Obesity: Inequalities in EBM, medical research and policy
Today’s main news story is that obesity is on the up and will continue to rise if coordinated action is not taken at local, national and international levels. A Lancet series of articles examines the evidence for the growing burden and cost of obesity globally and the policy steps needed to prevent 65 million more adults in the USA and 11 million more adults in the UK becoming obese by 2030. Successive governments have allowed the food industry to self-regulate and the evidence clearly suggests that this does not work, since the industry’s interest are profits.
What strikes me is that instructive lessons learned from a strikingly similar case-in-point over the last 60 years, namely the tobacco industry, are not being put into practice. There was good medical evidence for smoking and its detrimental effects of health since the work of Richard Doll and Austin Bradford Hill showed the link with lung cancer in the early 1950s, but it was not until 2005 that the World Health Organization adopted the Framework Convention for Tobacco Control, the world’s first and only public health treaty. Our policymakers smugly talk about tobacco as a tackled problem, but it was less than 10 years ago that UK policy started moving in the direction of smoke-free public places.
We have an obese body of evidence (pun intended) to show that the pathophysiology and epidemiology of obesity is bad for our health, and we have enough evidence to show that current methods of tackling industry problems are not working. Governments are quick to say that the food industry is different but what are the incentives for the food industry to behave differently? Is it going to be acceptable to wait 50-60 years before governments and global health policymakers put evidence into practice? Evidence-based medicine aims, at the end of the day, to institute changes which make the health of individuals better. It seems that there are inequalities in the way evidence is put into practice, based not just on societal interests, but on conflicts of interest, particularly multi-billion dollar industries. If we are serious about EBM and evidence-based policy, we should take lessons learned from other sectors and apply them accordingly.

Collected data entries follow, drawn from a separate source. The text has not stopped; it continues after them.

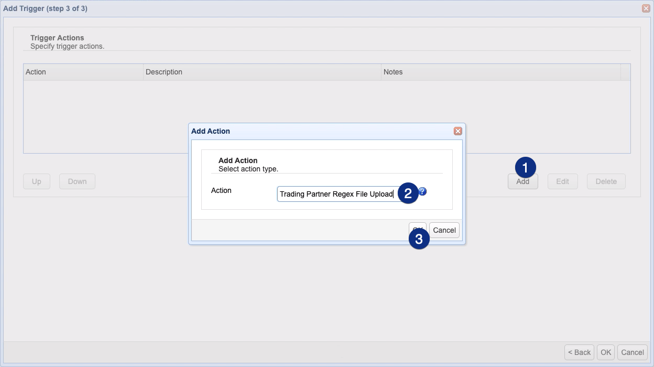Cancel the Add Trigger wizard
Viewport: 654px width, 367px height.
point(632,352)
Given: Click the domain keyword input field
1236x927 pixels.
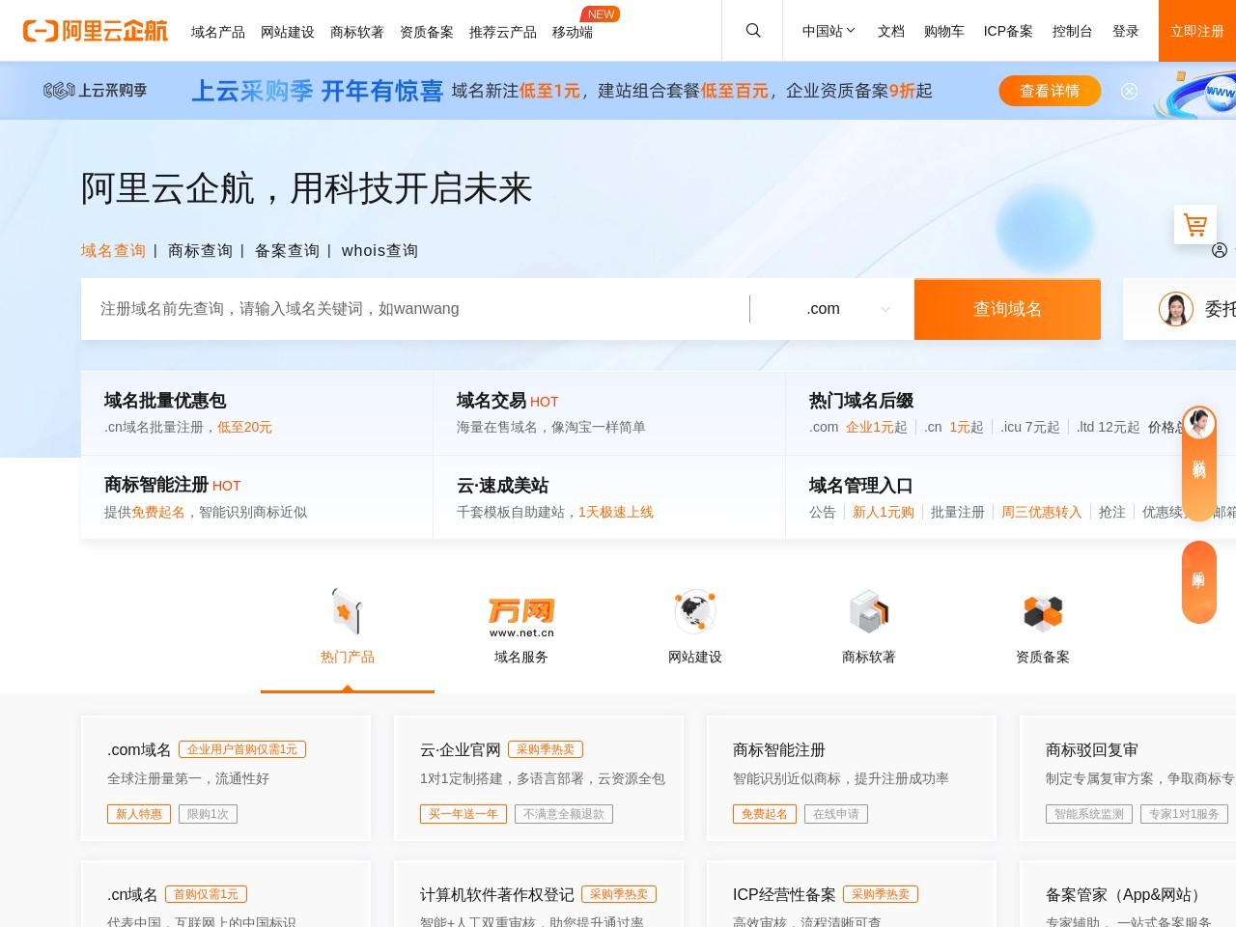Looking at the screenshot, I should 415,309.
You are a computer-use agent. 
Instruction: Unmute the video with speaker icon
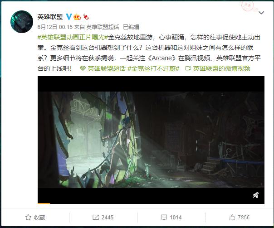pos(256,195)

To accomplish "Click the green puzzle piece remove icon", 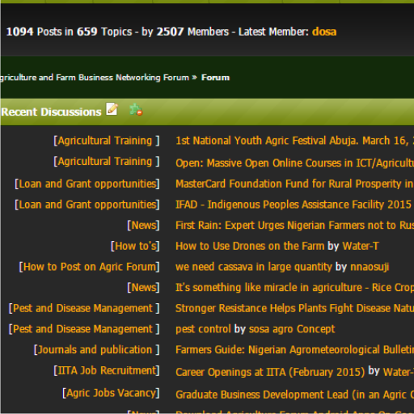I will click(136, 110).
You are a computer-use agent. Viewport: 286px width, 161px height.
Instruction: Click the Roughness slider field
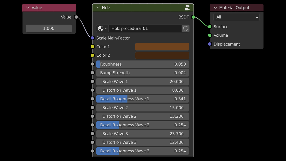143,64
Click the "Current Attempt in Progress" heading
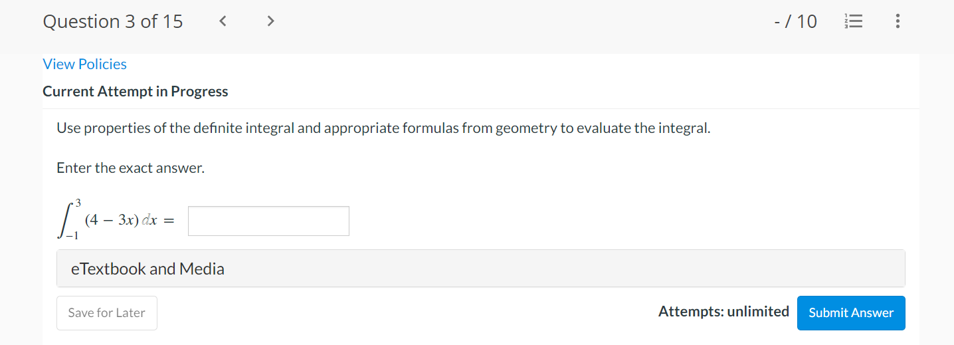 (136, 92)
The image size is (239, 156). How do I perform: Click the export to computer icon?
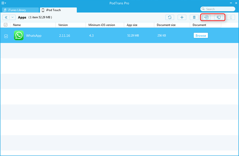click(x=219, y=17)
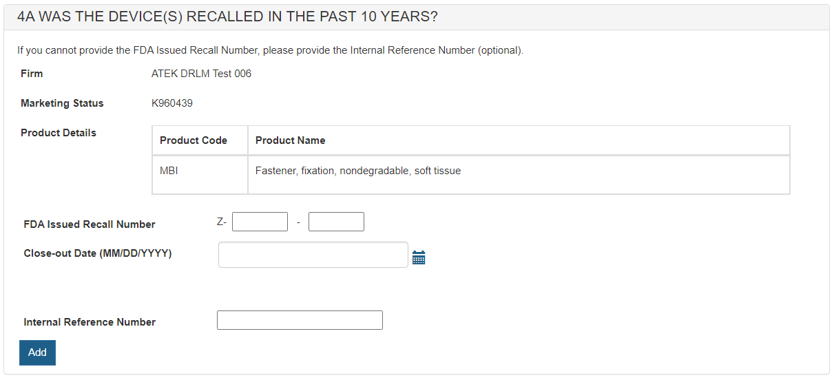Click the K960439 marketing status value
Screen dimensions: 834x380
[172, 103]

The gaps between evidence, quality and policy
Microcredit is an idea that has won the brains behind it, Professor Muhammad Yunus, a Nobel Peace Prize, and has received billions of dollars in terms of global funding. The idea was simple: very small loans could make a disproportionate difference to a poor person, and so the Grameen Bank and many similar institutions like it have opened around the world. However, only one randomised control trial has ever been done for this intervention in Hyderabad and actually showed no benefit. So what we are saying is that billions of dollars have been spent with potentially no effect. Shouldn’t this study have been done earlier?
It got me thinking that regardless of the arena, whether policy, clinical practice, healthcare or economic, lack of the right kind of evidence can lead to the wrong intervention. As large-scale NHS reforms are upon us, this is particularly important.
Quality improvement is something which all adaptive organisations should be doing as part of their daily work, but it turns out that this fairly new discipline is gaining huge popularity because this vital component of clinical practice has been neglected.
In JAMA this week, the results of an RCT of a multi-centre, multi-component intervention to improve quality of intensive care were published. Like Atul Gawande’s surgical checklist, the authors took 6 quality measures that have been proven to improve patient outcomes(prevention of ventilator-associated pneumonia (VAP), prophylaxis for deep venous thrombosis (DVT), daily spontaneous breathing trials, prevention of catheter-related bloodstream infections, early enteral feeding, and prevention of decubitus ulcers) and looked at over 9000 ITU (intensive therapy unit) admissions across 15 Canadian hospitals.
ITUs were randomised to receive an intensive programme (including audit, video-conferencing and expert-led education) to increase adherence to these 6 measures or to continue normal practice. The authors found that the adoption of the 6 target measures was twice as likely in the intervention group, compared with the control group.
In an accompanying editorial, the urgent need for high quality science such as this complex trial, in quality improvement is highlighted. If it can be done in critical care medicine, then it can be done in any area of healthcare or policy. The fact that it was funded by a healthcare organisation as opposed to a central funding agency is also seen as a positive aspect, since all stakeholders have a part to play in improving quality and reducing costs. Those parties that argue that evidence is too difficult or takes too long might end up making costly mistakes.